Wherever the string "Given" appears in the records, return the line that holds it.

═══ PROVIDED DATA ═══

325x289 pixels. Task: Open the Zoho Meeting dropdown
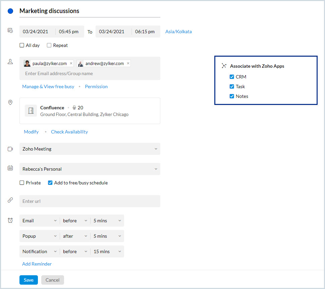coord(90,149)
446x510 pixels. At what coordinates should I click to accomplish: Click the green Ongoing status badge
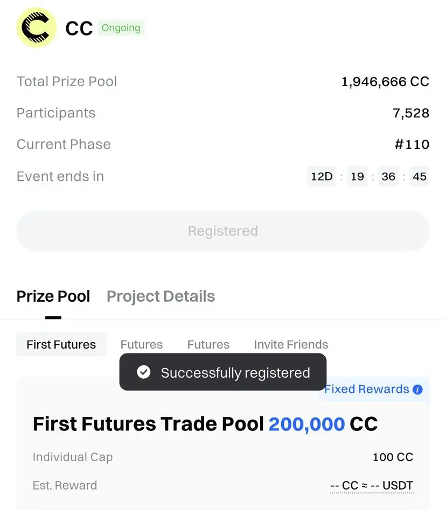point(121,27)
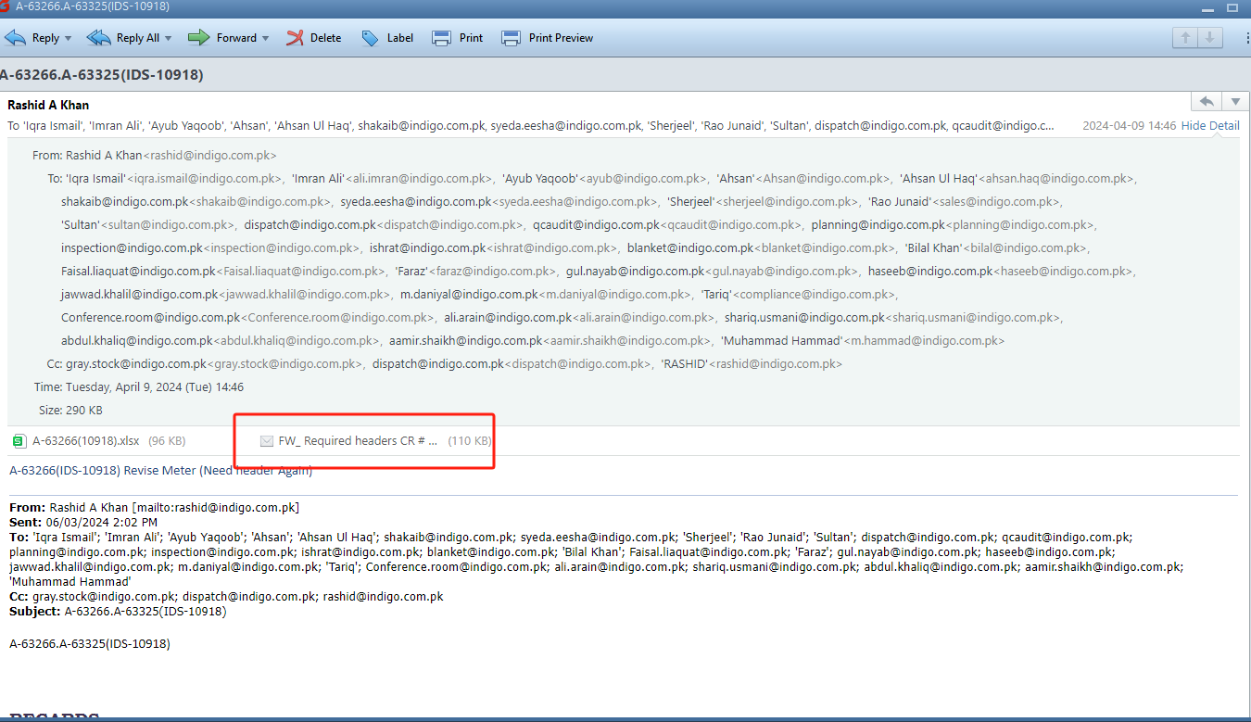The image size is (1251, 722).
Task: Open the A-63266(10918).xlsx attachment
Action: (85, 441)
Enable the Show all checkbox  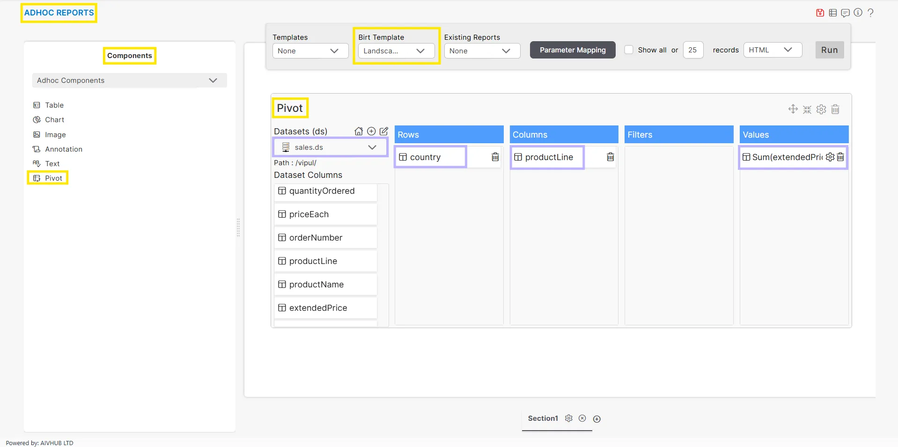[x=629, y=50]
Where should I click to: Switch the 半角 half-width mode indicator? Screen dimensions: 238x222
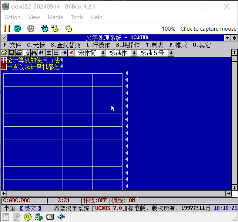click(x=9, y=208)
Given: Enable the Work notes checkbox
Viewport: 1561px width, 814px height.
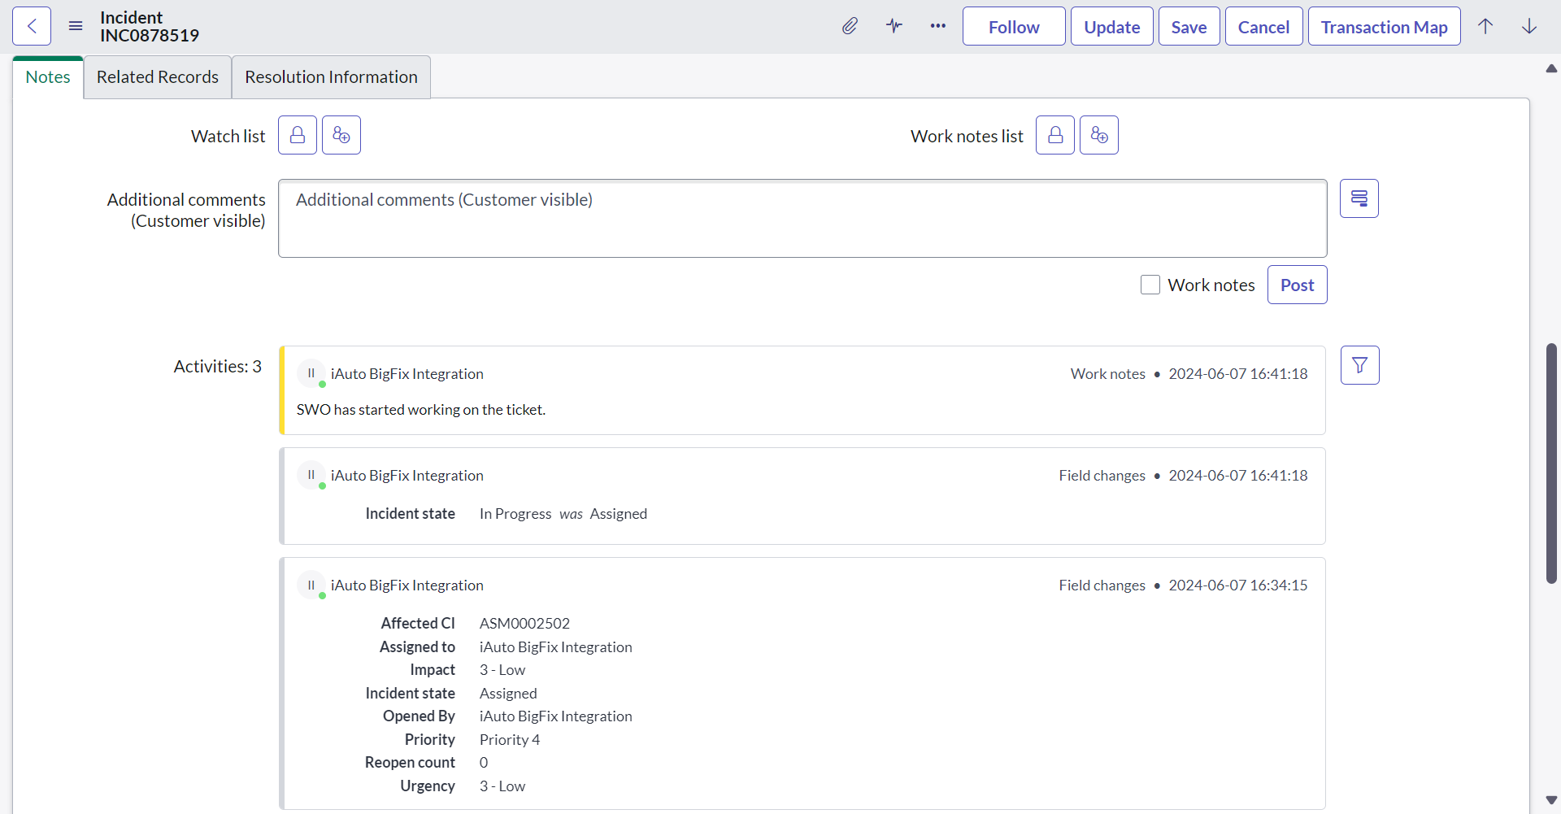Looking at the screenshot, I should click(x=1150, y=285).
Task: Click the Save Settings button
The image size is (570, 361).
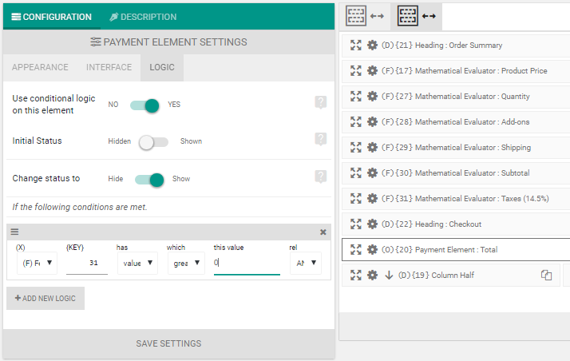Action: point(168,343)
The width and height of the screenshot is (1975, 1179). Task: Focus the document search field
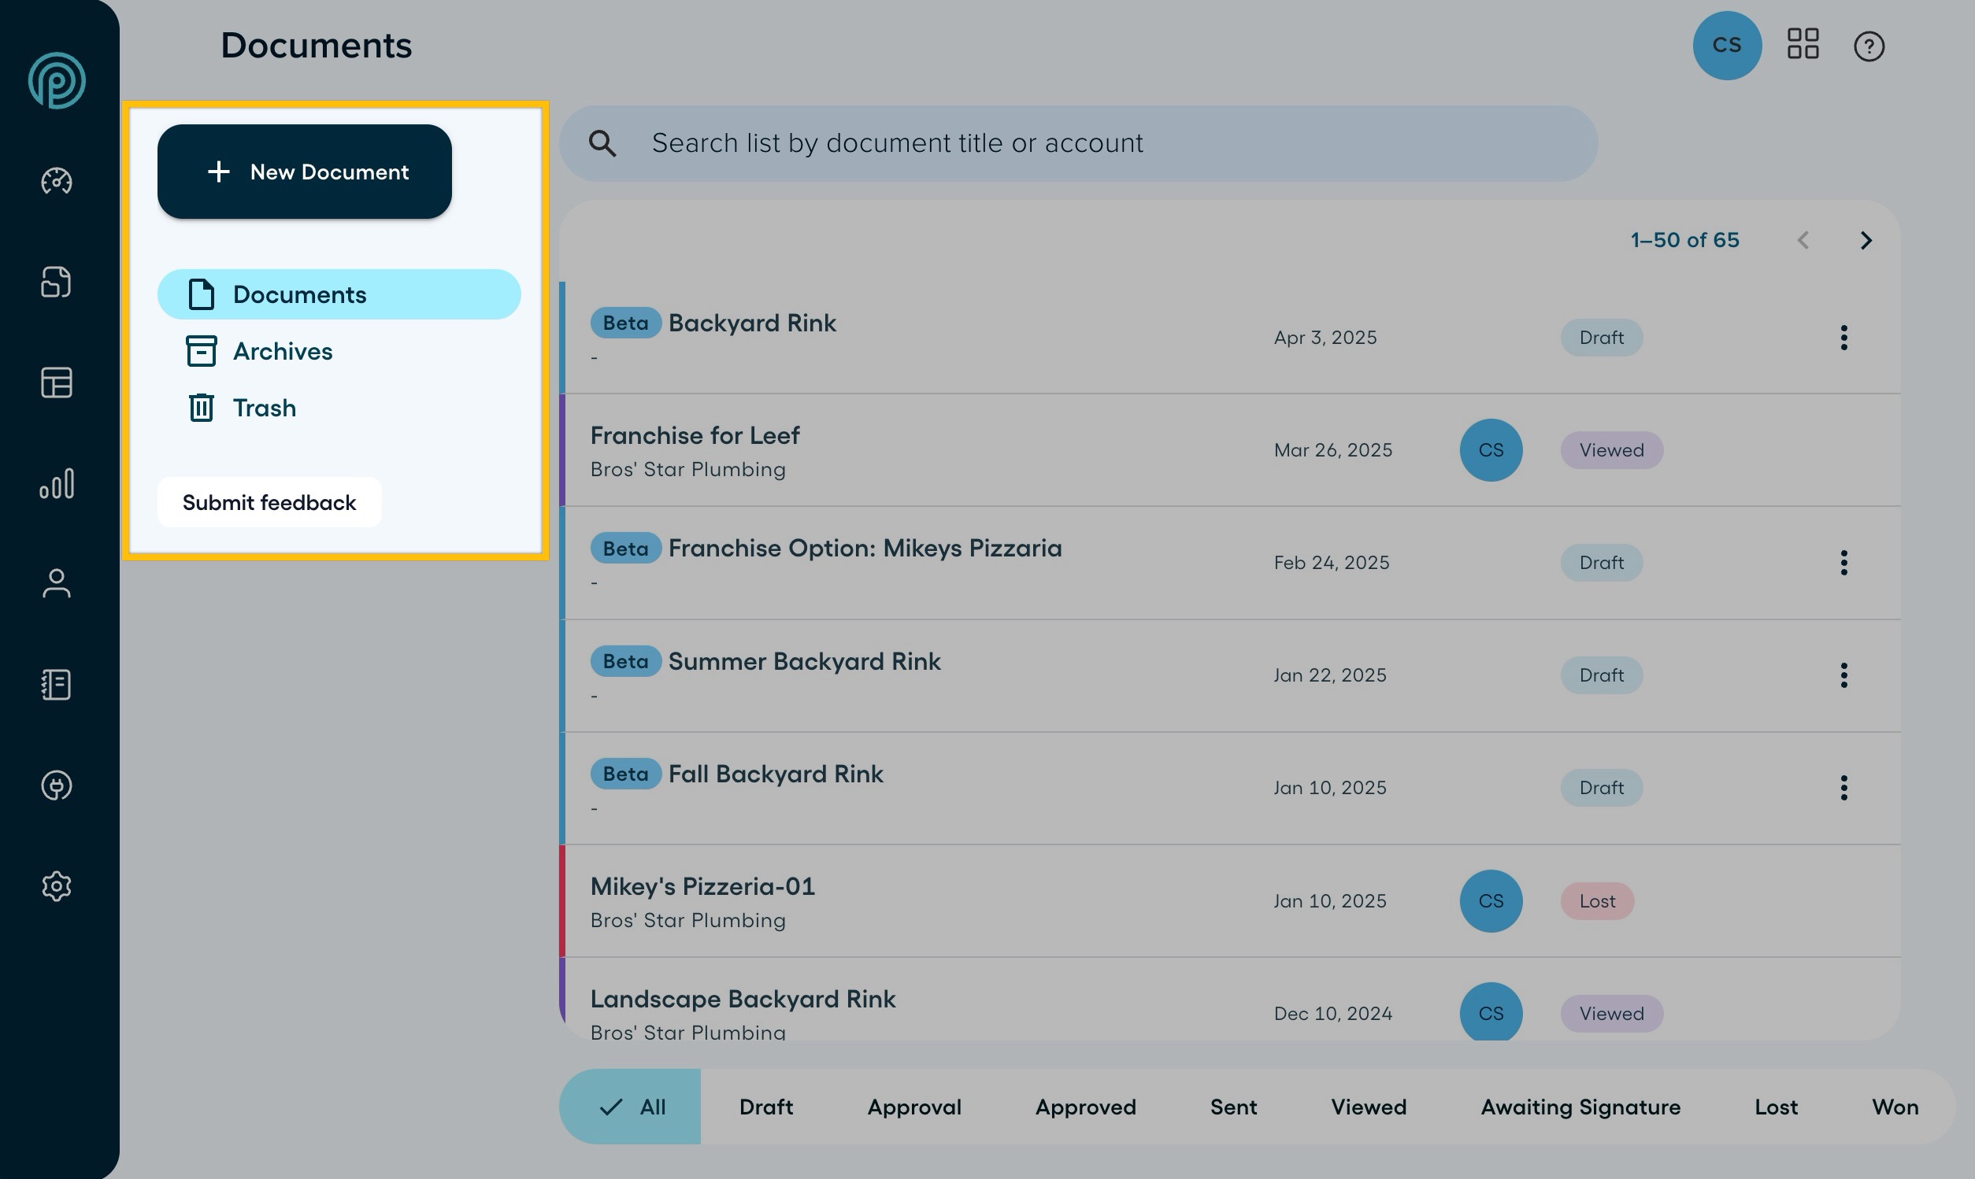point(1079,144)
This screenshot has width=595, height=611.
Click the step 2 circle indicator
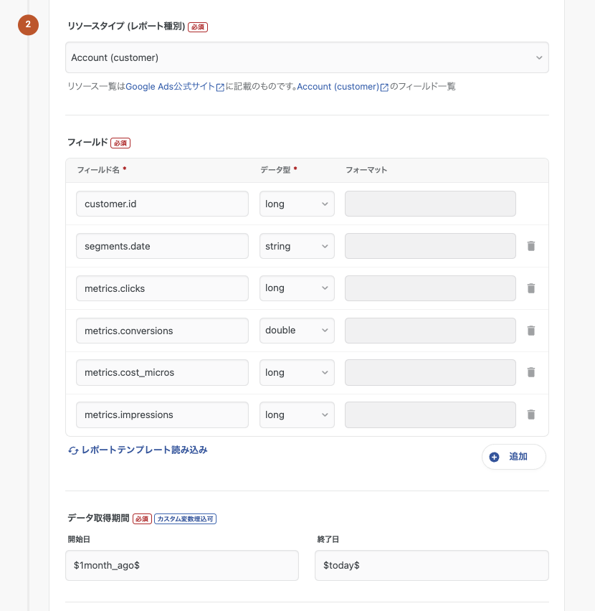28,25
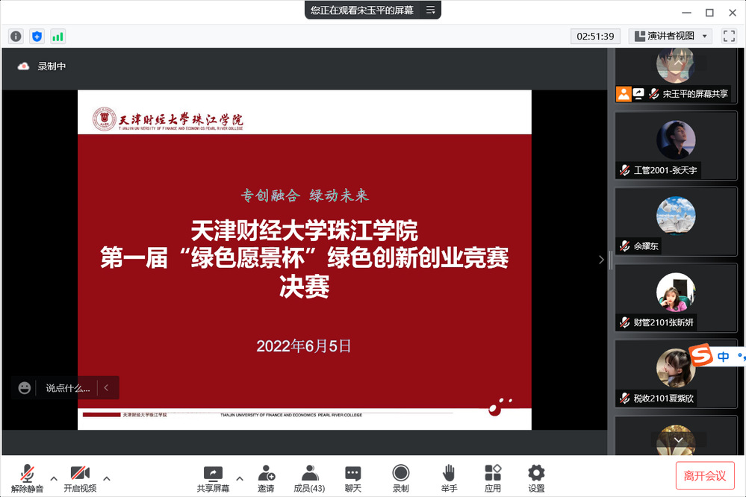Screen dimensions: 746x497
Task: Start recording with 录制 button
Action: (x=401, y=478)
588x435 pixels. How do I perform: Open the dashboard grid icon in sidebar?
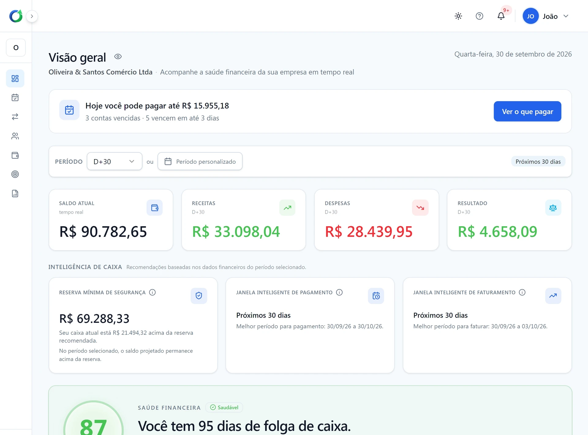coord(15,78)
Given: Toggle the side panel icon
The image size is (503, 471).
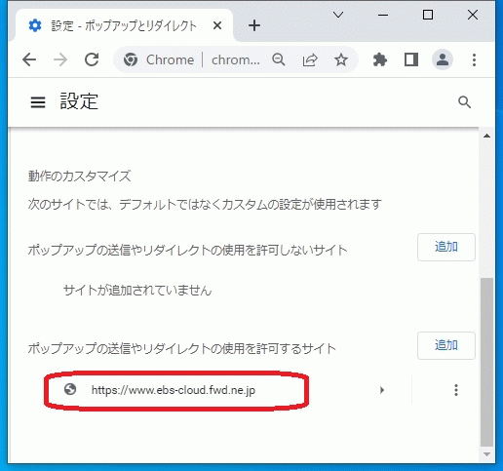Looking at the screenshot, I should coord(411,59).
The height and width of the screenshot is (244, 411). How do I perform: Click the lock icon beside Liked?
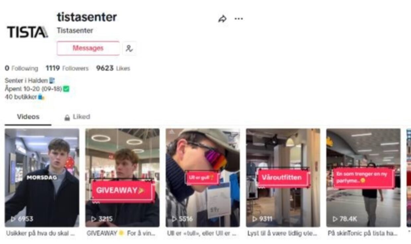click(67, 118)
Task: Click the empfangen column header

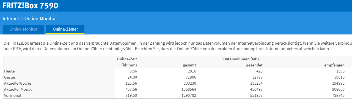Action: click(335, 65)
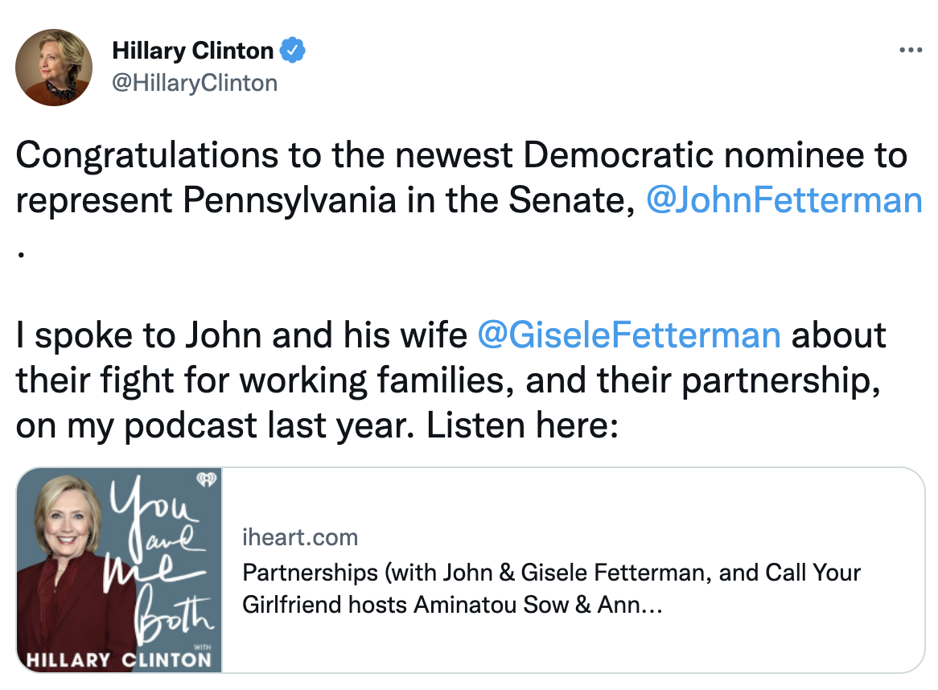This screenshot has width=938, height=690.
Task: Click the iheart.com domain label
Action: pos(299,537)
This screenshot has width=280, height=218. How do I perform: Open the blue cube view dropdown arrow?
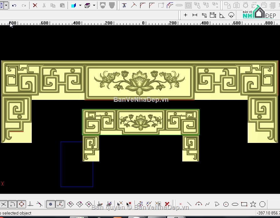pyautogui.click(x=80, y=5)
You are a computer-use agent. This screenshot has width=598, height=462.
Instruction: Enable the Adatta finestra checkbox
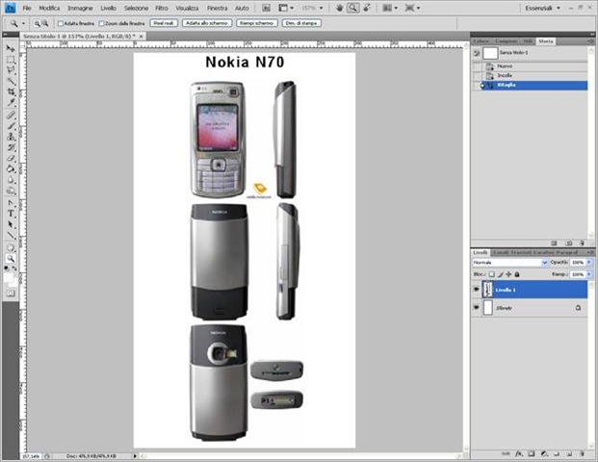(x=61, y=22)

═══

#### [TASK RESPONSE]
Given: Enable the Work notes checkbox
Given: Toggle the side panel icon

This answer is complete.